- _WRITTEN INSTRUCTION_: Could you write out all of the data below again, requests included, with every coordinate in the answers scaled by 2.2 and rounded to whole numbers, halves rounding up? Leave the pictures out.
Start of DATASET ROWS
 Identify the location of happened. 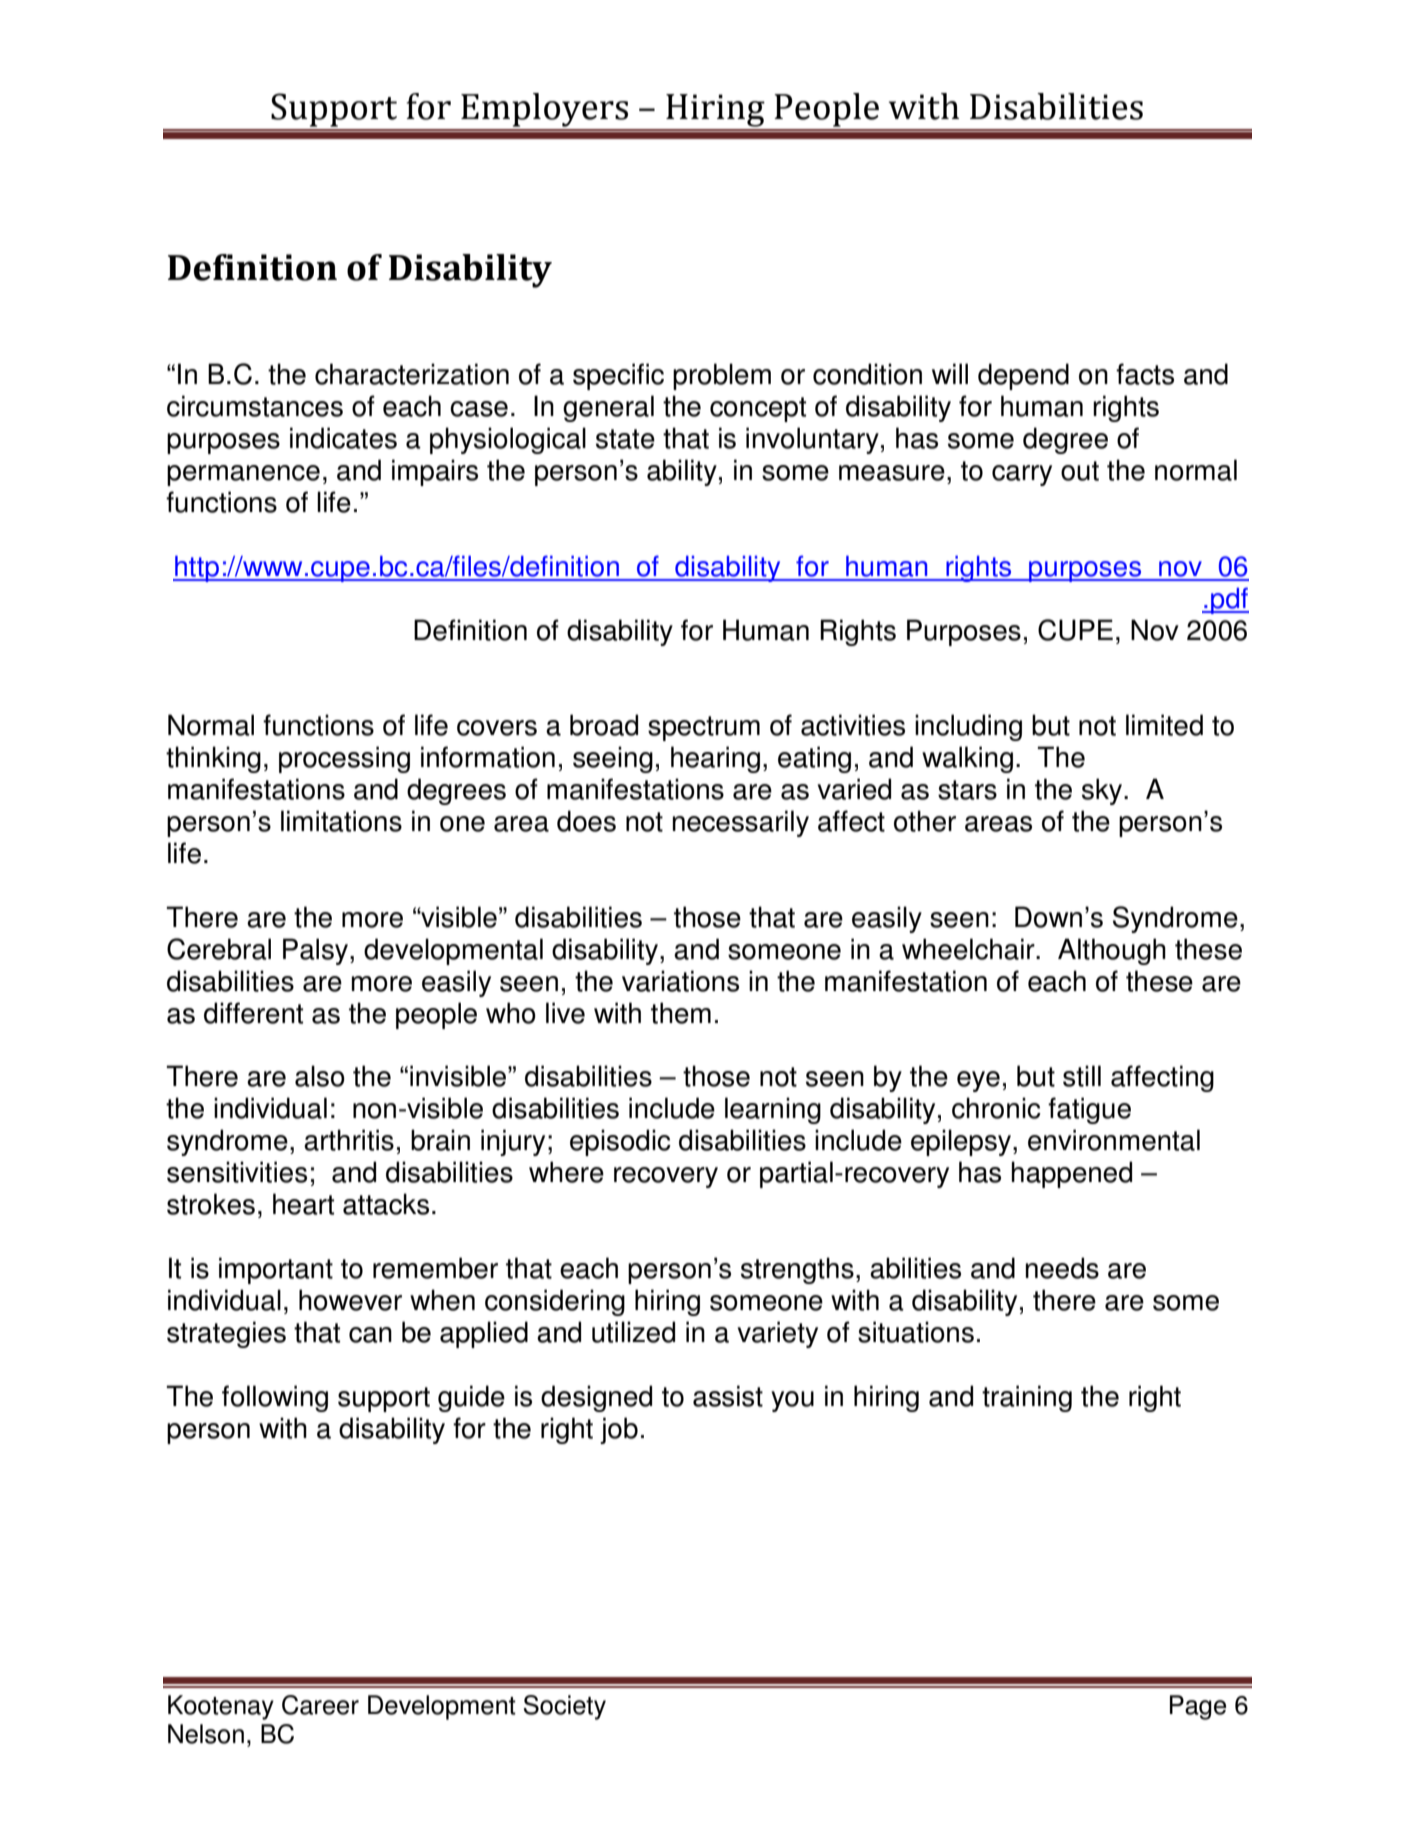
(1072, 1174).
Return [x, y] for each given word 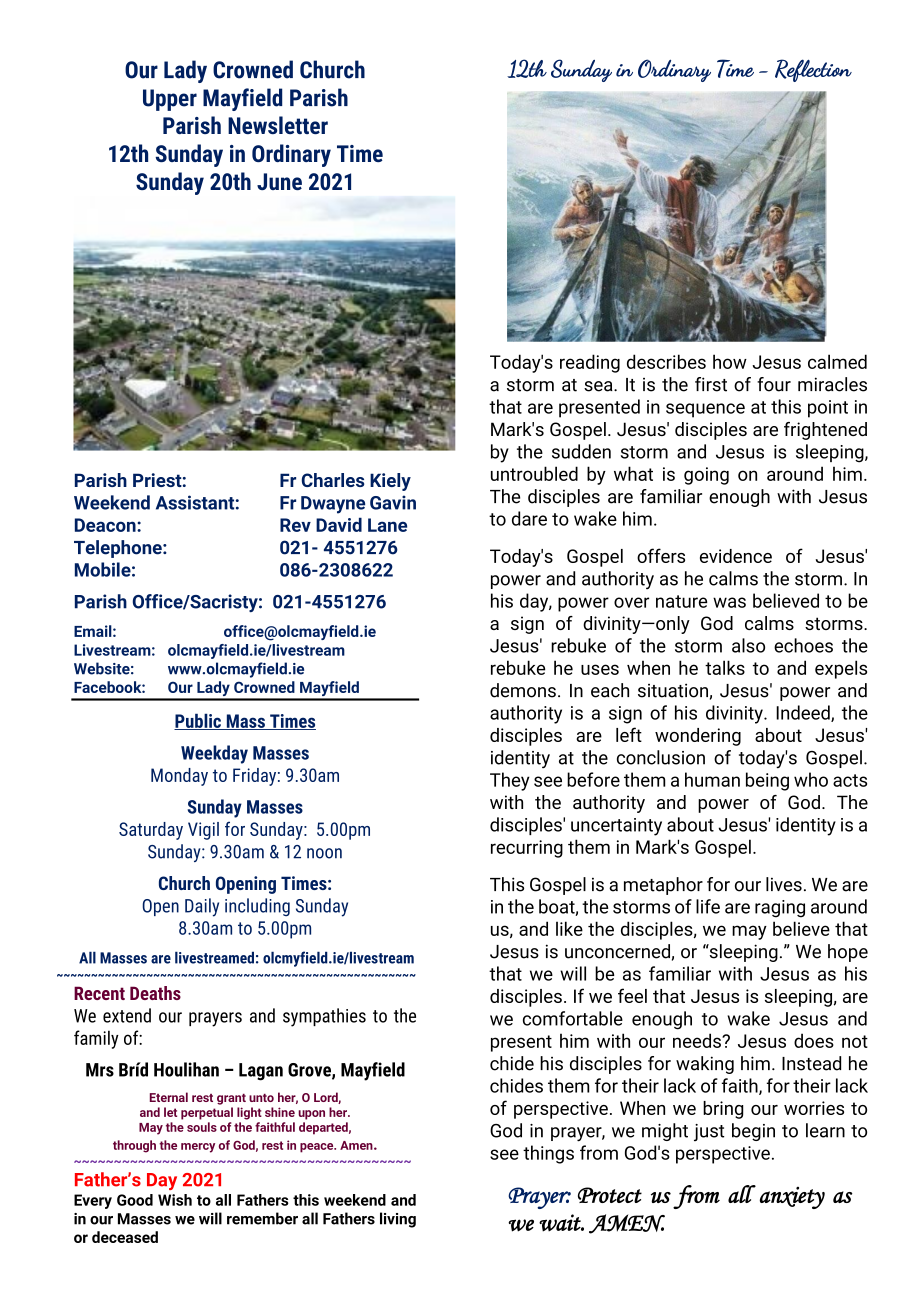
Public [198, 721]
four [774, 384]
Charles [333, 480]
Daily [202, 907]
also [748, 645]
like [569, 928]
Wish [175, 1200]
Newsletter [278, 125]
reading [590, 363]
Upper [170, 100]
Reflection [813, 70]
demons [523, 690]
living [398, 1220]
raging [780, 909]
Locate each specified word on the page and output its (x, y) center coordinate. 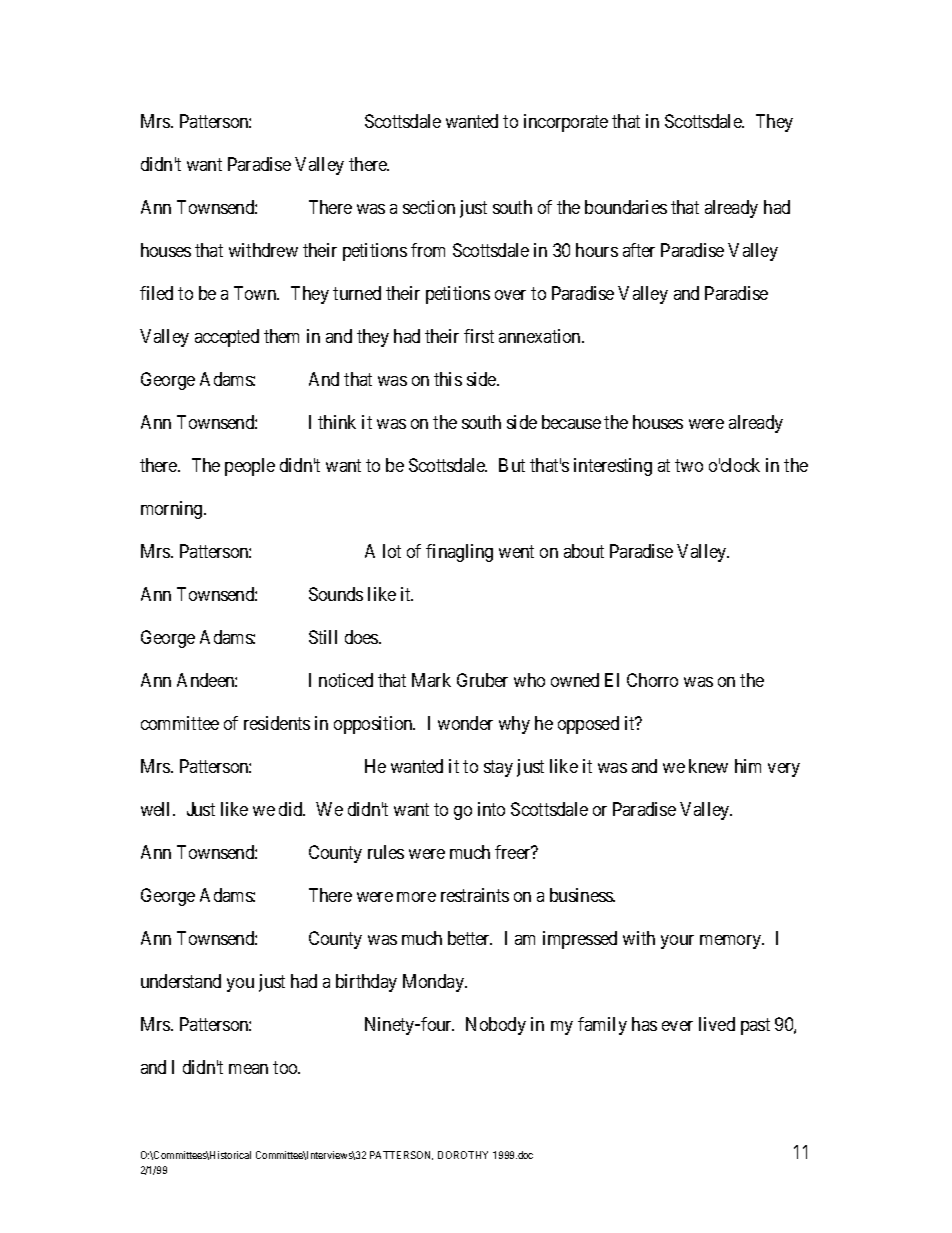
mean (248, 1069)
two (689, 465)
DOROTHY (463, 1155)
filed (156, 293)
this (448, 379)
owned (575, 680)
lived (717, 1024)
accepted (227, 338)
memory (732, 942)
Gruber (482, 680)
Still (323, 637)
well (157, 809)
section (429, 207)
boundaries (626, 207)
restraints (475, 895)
End of DATASET ROWS
- _ANSWER TO THIS TASK_:
 Identify the location of happened. 
(2358, 2583).
Return [x, y] for each given word 
Public [436, 1586]
four [1703, 845]
Charles [733, 1056]
Daily [444, 1995]
also [1646, 1419]
like [1252, 2042]
Wish [385, 2640]
Newsletter [612, 275]
reading [1298, 799]
Upper [374, 220]
Reflection [1789, 154]
demons [1151, 1518]
living [876, 2684]
raging [1716, 2000]
Locate each specified word on the page and output its (x, y) center coordinate. 
mean (546, 2352)
two (1516, 1023)
DOROTHY (1019, 2541)
filed (343, 645)
this (986, 834)
owned (1265, 1496)
lived (1577, 2253)
accepted (499, 744)
memory (1610, 2072)
Gruber (1060, 1496)
Still (711, 1401)
well (345, 1780)
section (944, 455)
boundaries (1377, 455)
restraints (1045, 1969)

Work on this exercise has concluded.